The removal of preeclamptic mediators using the compositions and methodologies disclosed herein were investigated. These examples were created by testing sorbing potency of microporous/mesoporous SBCP toward TNF-α, IL-1β, IL-4, IL-6, IL-8, IL-17, TGF-b 1, INF-y, and gamma globulins, ET-1, TBX2, 8-isoprostane or H2O2. The polymerization of PVA and Schiff base conjugation of Lysine residues mimicking anti-sFlt-1 and anti-CD 105 were performed experimentally as presented in Schemes 1-3 above; however conjugation of PVA with anti-sFlt-1 and anti-CD 105 antibodies is yet to be done. However, proposed chemistry and known cross reactivity of proposed antibodies with target antigens provide indirect but enough evidence about functionality of the device.
Prior to testing, the microporous/mesoporous SBCP were treated/coated with a solution containing 1% dextran in 0.9% NaCl, and 3,000U HMW heparin, and filled with 76 mL of spiked human fresh frozen plasma, warmed to 37 °C. Before spiking, human fresh frozen plasma blood was filtered using 20 µm Pall filter, which was disconnected during testing. In the extracorporeal experiment, the back-pressure determined the flow rate generated by a peristaltic pump. The sampling occurred at 0, 1, and 4 hours. The experiments were done in duplicates. Human fresh frozen plasma was spiked with inflammatory cytokines: TNF-α, IL-1β, IL-4, IL-6, IL-8, IL-17, TGF-b 1, INF-γ), and gamma globulins (Sigma-Aldrich, St. Louis, MO: containing IgG and IgM), mimicking preeclamptic states. Other samples were spiked with endothelin-1 (ET-1), thromboxane B2 (TBX2), 8-isoprostane (8-iso-PGF2α), or H2O2 as indicated and the results are depicted in Figures 5-9.

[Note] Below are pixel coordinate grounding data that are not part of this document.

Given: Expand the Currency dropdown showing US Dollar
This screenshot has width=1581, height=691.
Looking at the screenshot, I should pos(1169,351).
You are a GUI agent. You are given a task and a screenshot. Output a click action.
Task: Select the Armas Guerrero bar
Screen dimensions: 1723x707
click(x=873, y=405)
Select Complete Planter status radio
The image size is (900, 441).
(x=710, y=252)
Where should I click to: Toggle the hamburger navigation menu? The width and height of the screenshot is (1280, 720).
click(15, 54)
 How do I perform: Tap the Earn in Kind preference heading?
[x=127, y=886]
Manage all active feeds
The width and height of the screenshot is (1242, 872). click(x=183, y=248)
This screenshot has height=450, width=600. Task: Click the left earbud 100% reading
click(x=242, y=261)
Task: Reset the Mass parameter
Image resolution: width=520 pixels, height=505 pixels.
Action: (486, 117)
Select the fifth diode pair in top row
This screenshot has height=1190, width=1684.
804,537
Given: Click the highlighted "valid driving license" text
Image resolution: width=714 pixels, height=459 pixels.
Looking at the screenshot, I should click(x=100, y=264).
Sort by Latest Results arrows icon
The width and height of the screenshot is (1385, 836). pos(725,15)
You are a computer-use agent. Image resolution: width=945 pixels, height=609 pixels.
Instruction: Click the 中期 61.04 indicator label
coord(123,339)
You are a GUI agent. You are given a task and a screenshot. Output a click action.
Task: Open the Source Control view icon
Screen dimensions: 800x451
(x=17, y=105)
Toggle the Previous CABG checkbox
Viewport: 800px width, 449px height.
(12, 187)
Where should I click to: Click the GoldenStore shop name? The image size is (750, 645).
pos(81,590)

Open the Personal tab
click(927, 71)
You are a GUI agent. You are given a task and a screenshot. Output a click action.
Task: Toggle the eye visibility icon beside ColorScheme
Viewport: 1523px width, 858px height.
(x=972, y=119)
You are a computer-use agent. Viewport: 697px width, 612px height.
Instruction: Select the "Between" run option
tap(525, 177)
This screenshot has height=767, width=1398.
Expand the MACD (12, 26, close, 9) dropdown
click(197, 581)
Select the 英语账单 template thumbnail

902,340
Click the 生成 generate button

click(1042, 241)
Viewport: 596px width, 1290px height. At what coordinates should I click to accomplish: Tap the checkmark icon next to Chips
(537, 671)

Cytokines/chemokines (TNF-α, IL-1β, IL-4, IL-6, IL-8, ITINF-y) were evaluated by the Multi-Analyte Custom ELISArray Kit (CELISA-CMEH0400A, QIAGEN Inc., Valencia, CA). This ELISArray Kits was designed to survey a specific panel of cytokines or chemokines involved in autoimmunity, inflammation, or T-cell biology in cell culture supernatant, serum or plasma. The ELISA was conducted in accordance with the protocol specified by the manufacturer. The ELISA was read using Bio-Rad Microplate ELISA reader (Model 3550-UV, Bio-Rad Laboratories, Hercules, CA) and calculated using Microplate Manager Software Version 2.2 (Bio-Rad Laboratories). Gamma globulin concentrations were established with Piccolo General Chemistry 13 reagent disk and confirmed by radial immunodifussion. The results, depicted in Figures 5-9, demonstrate the compositions disclosed herein effectively cleared all relevant mediators of preeclampsia and related disorders.
Unless indicated otherwise, when a range of any type is disclosed or claimed it is intended to disclose or claim individually each possible number that such a range could reasonably encompass, including any sub-ranges encompassed therein. When describing a range of measurements every possible number that such a range could reasonably encompass can, for example, refer to values within the range with one significant digit more than is present in the end points of a range. Moreover, when a range of values is disclosed or claimed, which Applicant intends to reflect individually each possible number that such a range could reasonably encompass, Applicant also intends for the disclosure of a range to reflect, and be interchangeable with, disclosing any and all sub-ranges and combinations of sub-ranges encompassed therein. Accordingly, Applicant reserves the right to proviso out or exclude any individual members of any such group, including any sub-ranges or combinations of sub-ranges within the group, if for any reason Applicant chooses to claim less than the full measure of the disclosure.